### TASK DIRECTIONS
Pull out every line from the rows below that contains the word "Toggle" and copy each one unchanged.

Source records
━━━━━━━━

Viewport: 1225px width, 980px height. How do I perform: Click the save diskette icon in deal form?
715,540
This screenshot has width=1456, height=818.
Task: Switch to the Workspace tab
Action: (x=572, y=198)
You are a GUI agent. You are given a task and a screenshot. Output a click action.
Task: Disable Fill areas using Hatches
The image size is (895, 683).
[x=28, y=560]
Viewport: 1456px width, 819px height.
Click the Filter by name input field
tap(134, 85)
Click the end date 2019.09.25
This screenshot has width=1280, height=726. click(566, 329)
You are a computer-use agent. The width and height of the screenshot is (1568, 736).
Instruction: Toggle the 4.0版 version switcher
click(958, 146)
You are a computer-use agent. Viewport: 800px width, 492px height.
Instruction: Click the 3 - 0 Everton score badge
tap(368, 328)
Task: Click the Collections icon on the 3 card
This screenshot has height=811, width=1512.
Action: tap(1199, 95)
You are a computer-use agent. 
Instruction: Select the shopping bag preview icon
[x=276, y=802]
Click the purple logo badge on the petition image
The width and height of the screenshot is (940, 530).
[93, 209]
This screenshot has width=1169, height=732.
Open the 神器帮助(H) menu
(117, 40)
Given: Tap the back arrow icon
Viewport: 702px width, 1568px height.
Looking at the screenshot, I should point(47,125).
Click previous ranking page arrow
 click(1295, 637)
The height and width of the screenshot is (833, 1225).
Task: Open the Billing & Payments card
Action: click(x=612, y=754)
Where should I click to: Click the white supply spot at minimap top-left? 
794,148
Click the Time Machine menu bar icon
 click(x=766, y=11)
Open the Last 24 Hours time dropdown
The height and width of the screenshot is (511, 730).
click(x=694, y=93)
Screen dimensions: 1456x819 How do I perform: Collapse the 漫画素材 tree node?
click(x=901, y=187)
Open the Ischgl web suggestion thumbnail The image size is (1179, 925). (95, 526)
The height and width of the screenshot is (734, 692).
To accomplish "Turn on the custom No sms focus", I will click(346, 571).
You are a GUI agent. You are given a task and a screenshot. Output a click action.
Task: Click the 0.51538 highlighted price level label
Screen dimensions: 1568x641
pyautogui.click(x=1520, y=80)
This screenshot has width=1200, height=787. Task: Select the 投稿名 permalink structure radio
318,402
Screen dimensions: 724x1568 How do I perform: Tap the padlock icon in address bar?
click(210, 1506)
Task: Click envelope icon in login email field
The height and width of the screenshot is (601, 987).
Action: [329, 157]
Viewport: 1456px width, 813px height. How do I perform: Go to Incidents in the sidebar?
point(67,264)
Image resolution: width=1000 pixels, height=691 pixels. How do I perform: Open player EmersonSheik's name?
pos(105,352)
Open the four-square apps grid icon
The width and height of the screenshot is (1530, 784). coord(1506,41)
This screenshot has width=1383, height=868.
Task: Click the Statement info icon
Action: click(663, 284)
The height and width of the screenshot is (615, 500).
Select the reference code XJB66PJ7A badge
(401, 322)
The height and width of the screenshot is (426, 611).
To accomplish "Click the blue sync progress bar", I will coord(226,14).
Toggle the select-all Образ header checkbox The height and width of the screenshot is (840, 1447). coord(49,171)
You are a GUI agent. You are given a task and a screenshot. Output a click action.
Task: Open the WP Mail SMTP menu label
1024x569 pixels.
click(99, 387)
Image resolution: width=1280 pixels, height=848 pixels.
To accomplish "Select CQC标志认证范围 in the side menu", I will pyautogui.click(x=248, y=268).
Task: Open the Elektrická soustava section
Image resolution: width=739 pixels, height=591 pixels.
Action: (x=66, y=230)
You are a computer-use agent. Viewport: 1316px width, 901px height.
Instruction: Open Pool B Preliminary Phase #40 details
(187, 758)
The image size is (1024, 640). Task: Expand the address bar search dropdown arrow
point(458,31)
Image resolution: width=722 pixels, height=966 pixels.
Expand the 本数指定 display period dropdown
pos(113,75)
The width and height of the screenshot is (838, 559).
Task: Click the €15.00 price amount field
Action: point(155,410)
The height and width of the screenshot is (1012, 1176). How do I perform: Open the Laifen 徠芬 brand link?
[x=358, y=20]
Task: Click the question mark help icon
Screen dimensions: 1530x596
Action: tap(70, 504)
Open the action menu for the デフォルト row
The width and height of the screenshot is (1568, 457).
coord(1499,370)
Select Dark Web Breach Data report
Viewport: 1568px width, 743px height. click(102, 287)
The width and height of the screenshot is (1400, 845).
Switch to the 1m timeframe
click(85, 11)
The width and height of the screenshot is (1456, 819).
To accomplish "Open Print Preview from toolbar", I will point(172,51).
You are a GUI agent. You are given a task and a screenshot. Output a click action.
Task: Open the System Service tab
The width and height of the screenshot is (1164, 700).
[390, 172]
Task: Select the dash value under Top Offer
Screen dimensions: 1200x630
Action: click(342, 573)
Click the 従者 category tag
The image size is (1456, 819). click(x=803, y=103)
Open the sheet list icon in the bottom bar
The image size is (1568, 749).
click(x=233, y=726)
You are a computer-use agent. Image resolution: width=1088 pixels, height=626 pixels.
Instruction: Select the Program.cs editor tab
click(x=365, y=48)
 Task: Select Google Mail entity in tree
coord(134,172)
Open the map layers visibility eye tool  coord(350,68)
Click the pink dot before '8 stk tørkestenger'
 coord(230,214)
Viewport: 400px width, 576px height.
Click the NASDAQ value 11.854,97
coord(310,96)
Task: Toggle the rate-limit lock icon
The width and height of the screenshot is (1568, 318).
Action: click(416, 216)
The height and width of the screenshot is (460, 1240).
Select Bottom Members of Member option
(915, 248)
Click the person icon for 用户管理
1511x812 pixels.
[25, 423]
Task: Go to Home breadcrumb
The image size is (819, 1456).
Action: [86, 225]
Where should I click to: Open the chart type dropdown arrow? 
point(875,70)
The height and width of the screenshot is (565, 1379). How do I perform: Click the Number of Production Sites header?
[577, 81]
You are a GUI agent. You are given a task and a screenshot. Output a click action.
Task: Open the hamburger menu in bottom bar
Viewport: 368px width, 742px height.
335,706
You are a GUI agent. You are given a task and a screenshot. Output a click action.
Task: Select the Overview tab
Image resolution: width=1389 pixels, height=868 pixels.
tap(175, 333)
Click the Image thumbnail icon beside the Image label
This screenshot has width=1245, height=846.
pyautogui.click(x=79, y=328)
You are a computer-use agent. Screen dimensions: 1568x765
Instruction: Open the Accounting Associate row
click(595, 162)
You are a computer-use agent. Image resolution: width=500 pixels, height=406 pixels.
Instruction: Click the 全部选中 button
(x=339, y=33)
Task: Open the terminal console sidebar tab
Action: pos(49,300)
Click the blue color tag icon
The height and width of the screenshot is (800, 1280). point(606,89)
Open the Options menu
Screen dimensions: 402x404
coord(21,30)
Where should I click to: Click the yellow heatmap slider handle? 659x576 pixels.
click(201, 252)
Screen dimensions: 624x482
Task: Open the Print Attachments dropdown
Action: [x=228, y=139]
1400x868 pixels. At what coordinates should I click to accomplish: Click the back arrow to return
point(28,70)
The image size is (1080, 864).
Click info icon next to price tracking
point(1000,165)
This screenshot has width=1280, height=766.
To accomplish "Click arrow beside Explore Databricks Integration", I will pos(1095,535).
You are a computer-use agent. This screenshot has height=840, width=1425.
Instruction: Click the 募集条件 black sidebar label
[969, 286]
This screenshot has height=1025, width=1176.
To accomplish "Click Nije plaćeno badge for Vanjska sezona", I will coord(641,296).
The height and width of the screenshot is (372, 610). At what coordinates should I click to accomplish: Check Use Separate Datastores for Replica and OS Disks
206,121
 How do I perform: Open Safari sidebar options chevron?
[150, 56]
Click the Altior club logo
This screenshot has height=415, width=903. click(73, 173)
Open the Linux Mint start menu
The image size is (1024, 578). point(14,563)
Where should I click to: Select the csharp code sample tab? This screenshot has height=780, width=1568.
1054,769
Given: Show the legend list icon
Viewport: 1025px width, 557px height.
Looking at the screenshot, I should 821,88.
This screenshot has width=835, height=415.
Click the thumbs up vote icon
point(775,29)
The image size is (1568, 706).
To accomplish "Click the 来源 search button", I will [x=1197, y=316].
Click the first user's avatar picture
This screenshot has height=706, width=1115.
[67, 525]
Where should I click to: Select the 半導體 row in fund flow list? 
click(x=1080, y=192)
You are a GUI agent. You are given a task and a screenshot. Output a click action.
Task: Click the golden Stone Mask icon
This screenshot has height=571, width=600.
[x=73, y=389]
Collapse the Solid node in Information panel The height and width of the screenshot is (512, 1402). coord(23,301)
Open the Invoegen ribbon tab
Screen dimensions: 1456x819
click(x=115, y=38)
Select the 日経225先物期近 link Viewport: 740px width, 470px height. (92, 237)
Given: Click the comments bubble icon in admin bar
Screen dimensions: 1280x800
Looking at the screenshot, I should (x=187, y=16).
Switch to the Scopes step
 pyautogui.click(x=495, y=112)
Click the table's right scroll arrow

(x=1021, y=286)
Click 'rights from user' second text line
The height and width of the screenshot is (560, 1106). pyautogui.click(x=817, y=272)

━━━━━━━━

### RESULT
Instruction: Toggle the 4.0版 version switcher
Toggle the select-all Образ header checkbox The height and width of the screenshot is (840, 1447). coord(49,171)
Task: Toggle the rate-limit lock icon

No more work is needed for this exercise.